I have a below requirement and trying to compare the files using awk
File 1 - Already stored on a prev day
id | text | email id
---------------------------------
89564|this is line 1 | xyz@sample.txt
985384|this is line 2 | abc@sample.txt
657342|this is line 3 | def@sample.txt
File 2 - Arrived today
id | text | email id
---------------------------------
89564|this is line 4 | xyz@sample.txt
657342|this is line 3 | def@sample.txt
985384|this is line 2 | abc@sample.txt
Requested output
id | text | email id | operation
-------------------------------------------------
89564|this is line 4 | xyz@sample.txt | modified
985384|this is line 2 | abc@sample.txt | deleted
657342|this is line 3 | def@sample.txt | inserted
We are trying to use hadoop but however because with pseudo database hive we don't have insert or update operation , hence we are trying to generate the operation code at the shell scripting .
I tried a code as below but it does not give me a desired ouput
I am sorry for not stating my requirement properly , We are trying to accomplish incremental load of data by comparing two files
File 1
id | text | email id
---------------------------------
89564|this is line 1 | xyz@sample.txt
985384|this is line 14 | abc@sample.txt
657342|this is line 3 | def@sample.txt
File 2
id | text | email id
---------------------------------
89564|this is line 1 | xyz@sample.txt
985384|this is line 2 | abc@sample.txt
I would like output by comparing above two files which should display below results
Desired Output:
-------------------
id | text | email id
---------------------------------
89564|this is line 1 | xyz@sample.txt
985384|this is line 2 | abc@sample.txt | modified (Note : second column got modified )

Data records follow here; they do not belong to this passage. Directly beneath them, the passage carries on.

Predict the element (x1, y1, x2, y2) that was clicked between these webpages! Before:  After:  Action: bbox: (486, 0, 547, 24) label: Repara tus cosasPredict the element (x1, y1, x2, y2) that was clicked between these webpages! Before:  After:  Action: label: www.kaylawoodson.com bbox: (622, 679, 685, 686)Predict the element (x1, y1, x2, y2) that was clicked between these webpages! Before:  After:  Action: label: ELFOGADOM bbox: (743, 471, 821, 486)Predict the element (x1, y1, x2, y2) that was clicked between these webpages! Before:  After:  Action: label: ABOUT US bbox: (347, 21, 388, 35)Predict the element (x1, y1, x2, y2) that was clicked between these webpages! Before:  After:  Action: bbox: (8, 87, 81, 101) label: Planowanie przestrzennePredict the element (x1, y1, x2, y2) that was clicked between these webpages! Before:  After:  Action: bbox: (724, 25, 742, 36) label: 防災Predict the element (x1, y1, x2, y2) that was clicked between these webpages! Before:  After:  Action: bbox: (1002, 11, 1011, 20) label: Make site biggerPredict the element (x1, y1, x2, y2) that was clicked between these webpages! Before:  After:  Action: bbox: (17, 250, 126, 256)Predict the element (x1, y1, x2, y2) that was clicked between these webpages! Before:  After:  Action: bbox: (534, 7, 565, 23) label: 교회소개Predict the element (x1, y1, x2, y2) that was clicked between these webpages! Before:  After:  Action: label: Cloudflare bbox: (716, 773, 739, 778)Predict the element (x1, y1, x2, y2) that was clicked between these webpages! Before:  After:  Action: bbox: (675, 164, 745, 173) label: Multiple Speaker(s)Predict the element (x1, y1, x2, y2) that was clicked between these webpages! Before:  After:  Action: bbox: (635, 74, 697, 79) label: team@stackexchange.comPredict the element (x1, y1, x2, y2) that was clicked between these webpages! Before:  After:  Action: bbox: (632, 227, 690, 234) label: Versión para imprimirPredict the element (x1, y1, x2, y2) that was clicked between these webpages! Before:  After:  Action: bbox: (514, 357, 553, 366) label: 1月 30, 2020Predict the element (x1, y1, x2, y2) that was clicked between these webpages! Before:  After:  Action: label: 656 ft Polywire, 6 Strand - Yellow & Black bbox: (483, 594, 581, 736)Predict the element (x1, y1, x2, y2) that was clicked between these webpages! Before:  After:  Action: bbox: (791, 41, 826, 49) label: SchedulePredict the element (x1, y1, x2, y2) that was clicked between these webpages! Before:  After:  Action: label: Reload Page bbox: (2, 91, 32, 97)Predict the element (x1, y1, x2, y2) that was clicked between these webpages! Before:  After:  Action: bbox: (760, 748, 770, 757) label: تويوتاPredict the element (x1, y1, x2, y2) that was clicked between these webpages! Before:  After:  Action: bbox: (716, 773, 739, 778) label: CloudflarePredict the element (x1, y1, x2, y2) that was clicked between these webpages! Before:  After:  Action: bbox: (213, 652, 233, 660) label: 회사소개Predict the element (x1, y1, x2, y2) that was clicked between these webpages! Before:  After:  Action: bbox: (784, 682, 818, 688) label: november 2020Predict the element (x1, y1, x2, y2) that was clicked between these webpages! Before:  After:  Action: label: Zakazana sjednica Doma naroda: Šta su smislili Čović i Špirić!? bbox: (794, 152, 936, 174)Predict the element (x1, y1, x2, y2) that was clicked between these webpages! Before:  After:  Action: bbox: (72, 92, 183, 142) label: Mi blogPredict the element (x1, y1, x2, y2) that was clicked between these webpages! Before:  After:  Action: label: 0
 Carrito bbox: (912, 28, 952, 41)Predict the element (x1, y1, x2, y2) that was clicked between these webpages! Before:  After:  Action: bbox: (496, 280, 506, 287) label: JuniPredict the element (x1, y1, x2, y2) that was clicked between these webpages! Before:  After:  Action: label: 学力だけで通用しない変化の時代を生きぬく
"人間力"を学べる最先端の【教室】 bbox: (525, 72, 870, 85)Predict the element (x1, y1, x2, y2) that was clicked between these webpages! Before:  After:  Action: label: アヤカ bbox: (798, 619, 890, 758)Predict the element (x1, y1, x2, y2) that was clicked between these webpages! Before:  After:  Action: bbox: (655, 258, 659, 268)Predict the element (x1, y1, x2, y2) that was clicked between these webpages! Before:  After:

657342|this is line 3 | def@sample.txt | deleted
Here we are trying to compare two files and if we don't find a record in file 2 based on column 1 ( primary key ) we treat that entry as deleted and we generate a new file with its operational code(in this case deleted). Similarly we if we find record in both the files ( file 1 and file2) we would still have that record in file 3 ,and for modified if we see any column modifies in file 2 we add the entry as modified .
awk 'NR==FNR {T[$1]=$0; next}
{printf "%s", $0}
$1 in T {if ($0 != T[$1]) printf "|modified."
delete T[$1]
printf "\n"
next
}
{print "|inserted"}
END {for (t in T) print T[t], "deleted."}
' FS="|" OFS="|" file1 file2
id | text | email id
---------------------------------
89564|this is line 1 | xyz@sample.txt
985384|this is line 2 | abc@sample.txt|modified.
885384|this is line 7 | abc@sample.txt|inserted
657342|this is line 3 | def@sample.txt|deleted.